Indeed Burr and Wong are altogether so right and astute in their commentary on the state of our world. I mean what the world clearly needs is for women and motherhood to be respected less, because what's gone wrong so far is that women's 'work' throughout history has been way overvalued and men's work (golf) has been way undervalued. Clearly Donald Trump doesn't think enough of himself and doesn't get enough credit or power or success for all the WORK he puts in; that's clearly the problem.
The online backlash of comments from men to Gaffigan's podcast in which he expresses the above, deeply controversial sentiment that if men don't respect women and what they do they are not true men, is so telling of men's need to define themselves as better than women. Without that innate superior status, they're just people, like women - yes, women are people - and many men can't live with that. Here's just one of the comments in response to Gaffigan's radical feminist (not) statement:
Men really are so astute, factual - and grammatical.

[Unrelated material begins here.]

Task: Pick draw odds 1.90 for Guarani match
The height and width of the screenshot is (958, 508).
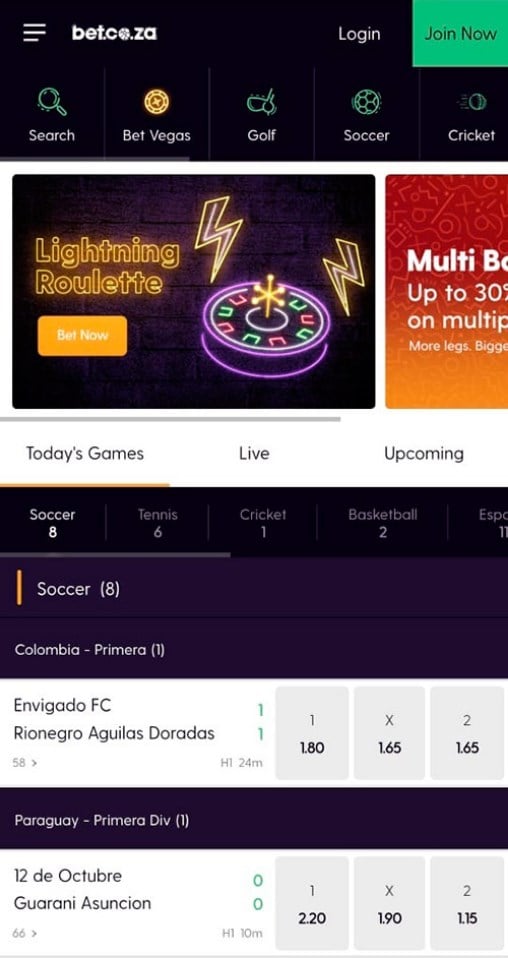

It is no surprise to learn that Bill Burr, who is nearly fifty, has only recently (2013) married for the first time and that his fans are outraged that he married at all. This from one of them:
'I don't care if people get married or who they marry, but when your entire career revolves around making fun of marriage, gold-digging women, the unfairness of divorce laws, and then you end up marrying a pc woman with an attitude it just seems like a bad decision, lol. I also read that he said he doesn't have a pre-nup, he's worth around 4 million dollars, and if she divorces him, he'll just give her everything.'
Sure he will.
But he has a point. Burr's comedy career has been built on belittling women, so why marry one? His fans naturally see this as hypocrisy and they're right, to a point. But the simple truth is that the man, at 45, has finally grown up and seen the light beyond his cheap and nasty prejudices, just as Gaffigan did, only rather sooner on in his life. Gaffigan, a bit younger than Burr, married in 2003. Before that his comedy was less respectful of women, too; though it was never as shamelessly sexist as Burr's.
There's a pattern forming, folks: men need to love and respect (not merely lust after) a woman to figure out what it means to be a man, at least het men do. Gay men seem to know anyway; they typically respect their mothers a whole lot more than het men do, which no doubt makes a significant difference to their attitudes towards women.
Women, on the other hand, most of us at least (don't know about Ali), already know the importance of love and respect and family, etc, we don't need a man to teach us that. We just need men to let us teach them, and to do that they need to respect us enough first to be prepared to learn what we've got to teach them about the important things in life.
It's a Catch 22: many men can't learn respect for women without loving a woman and they can't really love a woman without first respecting us. No wonder there's so much domestic violence, divorce and cheap sexist comedy. It's something of a miracle it ever works between men and women.
So when it does, as in the Gaffigan case, it's an occasion to celebrate. I'm glad Gaffigan has five kids. If only he and the other guys capable of respecting women could father all the kids; the world would be fixed in no time at all, and we'd have better comedy to boot.